I have had luck with roofing flashing for gobos, but it can be hard to cut with an exacto knife. I was able to get a pile of scrap printers lithoplate metal and that has been working great for us so far. It is a bit thinner and easier to cut than roof flashing, and seems to stand up well to the heat so far.


----------



## OwenWilson

What is the temperature of melting aluminum gobo?


----------



## techieman33

OwenWilson said:


> What is the temperature of melting aluminum gobo?



Aluminum melts at around 1200*F. But it would fail before it reached those temperatures.


----------



## OwenWilson

techieman33 said:


> Aluminum melts at around 1200*F. But it would fail before it reached those temperatures.


Thank you!


----------



## Les

I once made some aperture gobos from aluminum flashing and used them in several 360Q 6x12's. They worked well for the purpose but I did notice a little melting on a few when I was restoring the plot after the 2-week run. One even had a drip/run. 

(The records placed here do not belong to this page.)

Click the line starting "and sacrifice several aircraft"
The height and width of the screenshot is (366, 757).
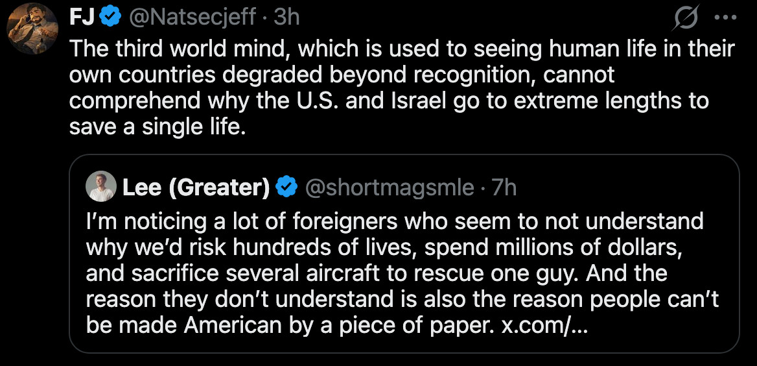point(376,273)
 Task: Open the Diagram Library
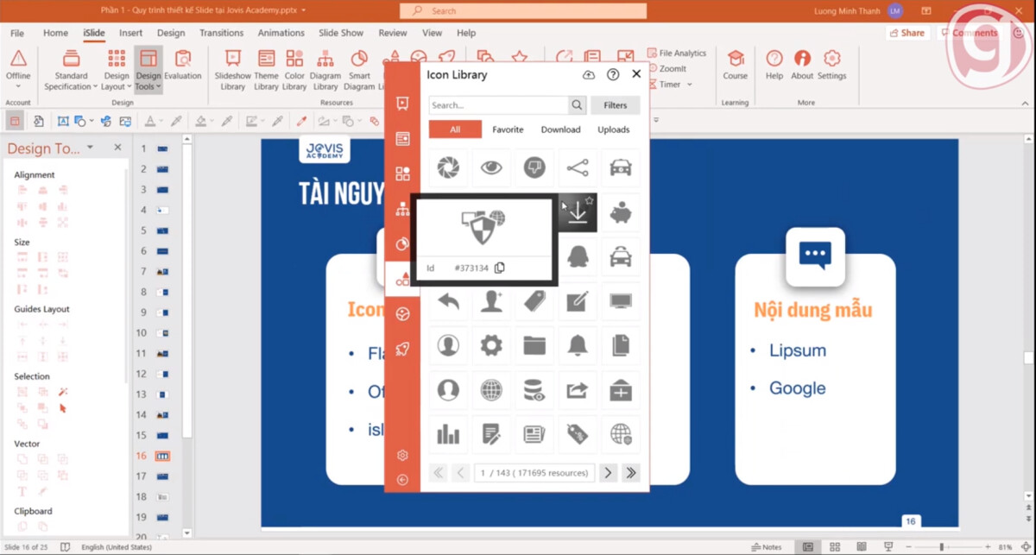click(x=325, y=64)
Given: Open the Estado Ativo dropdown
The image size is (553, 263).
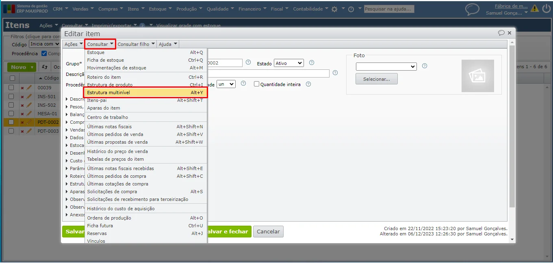Looking at the screenshot, I should (x=289, y=63).
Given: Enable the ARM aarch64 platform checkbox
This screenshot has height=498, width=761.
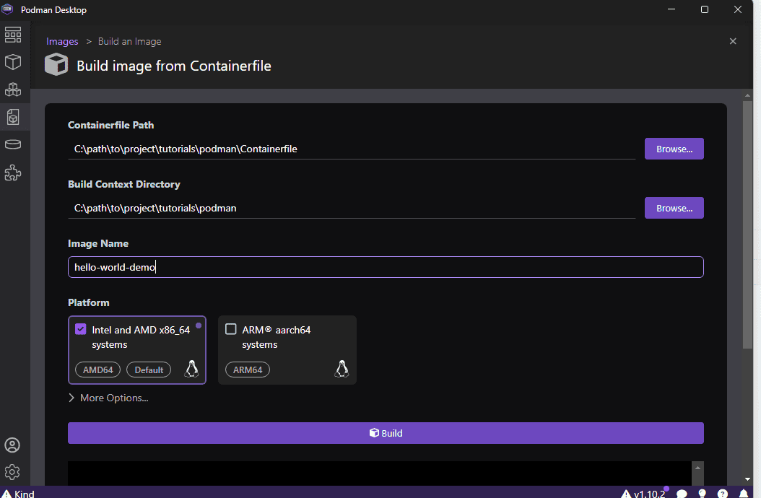Looking at the screenshot, I should 231,329.
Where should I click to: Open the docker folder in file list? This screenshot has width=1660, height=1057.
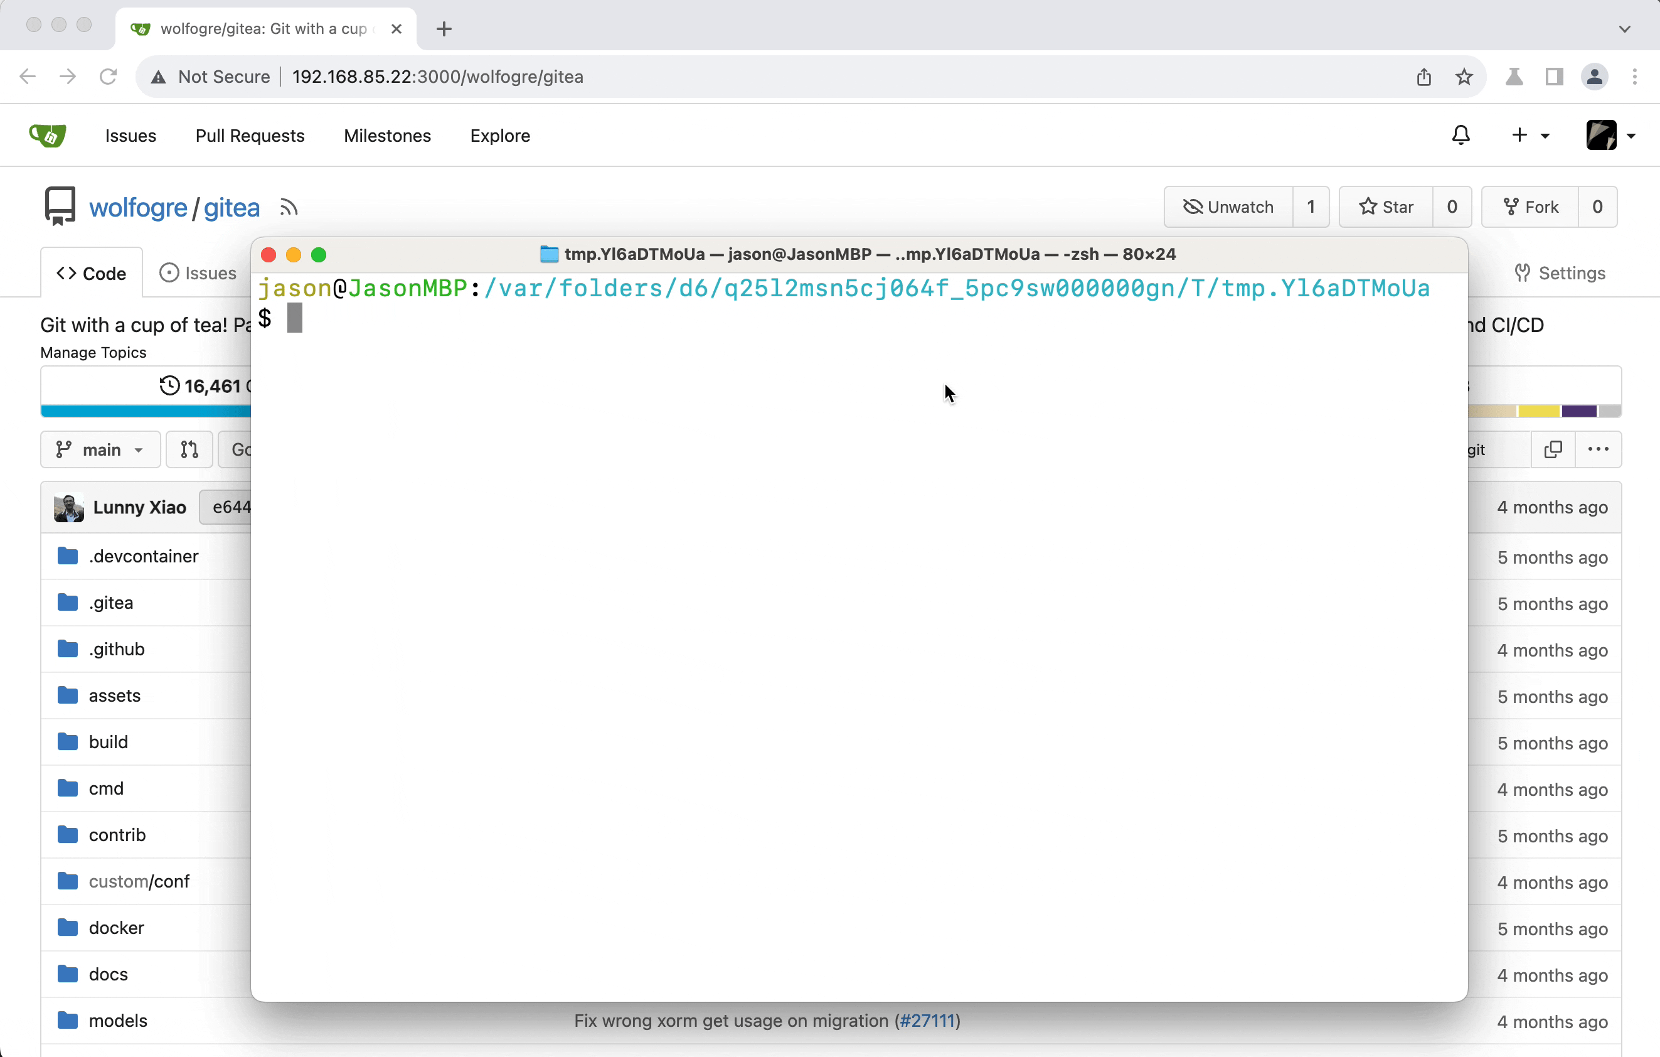click(x=117, y=927)
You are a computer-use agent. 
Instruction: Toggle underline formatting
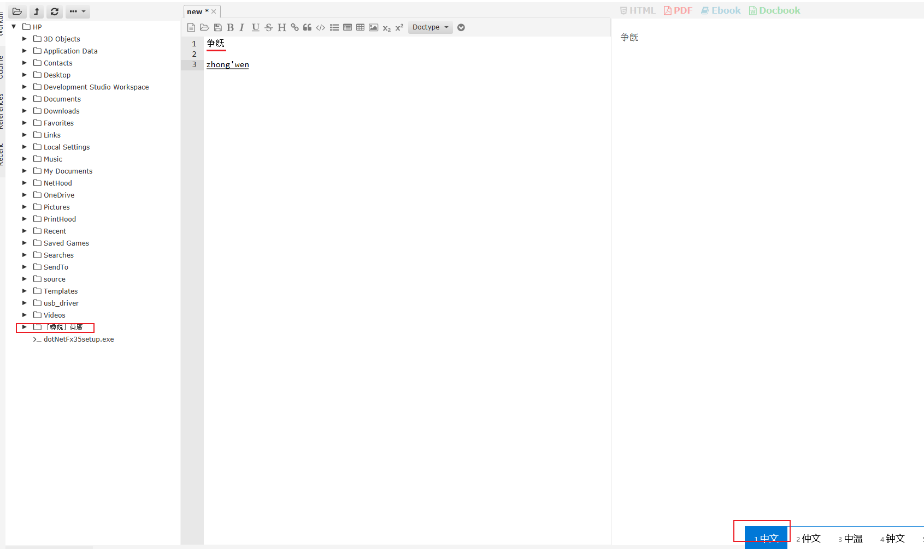255,27
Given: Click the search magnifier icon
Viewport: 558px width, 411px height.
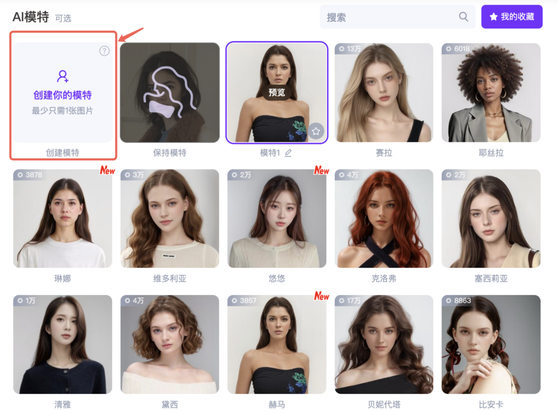Looking at the screenshot, I should click(463, 17).
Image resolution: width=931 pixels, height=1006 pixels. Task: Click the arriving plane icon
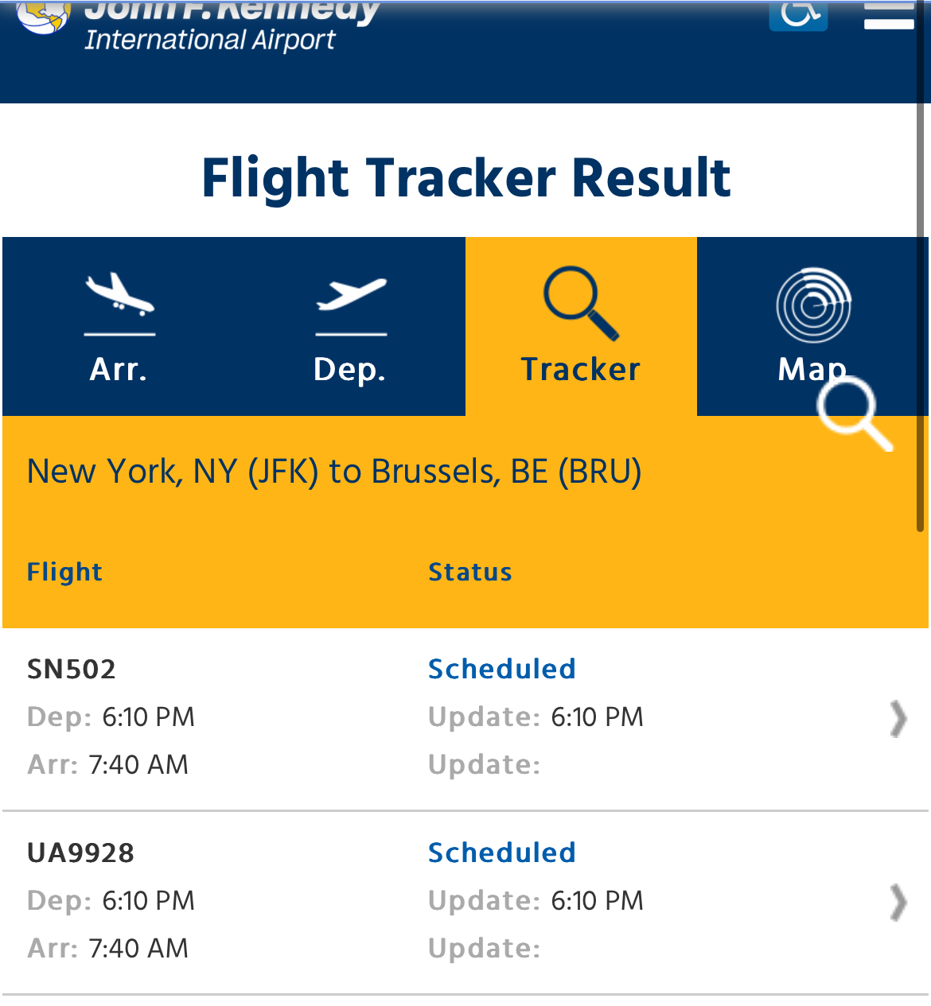point(119,295)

Source Four's (and the like) do run cooler than the 360Q, but you will still run in to issues over time, especially with thinner gauge aluminum such as pie tins.


----------



## BillConnerFASTC

12 years and it keeps going. That alone is fascinating. (I made a lot of pie tins in the 70's, bought since; and love you can use almost anything in the gate of an LED profile, even acetate that has been run through a printer.)


----------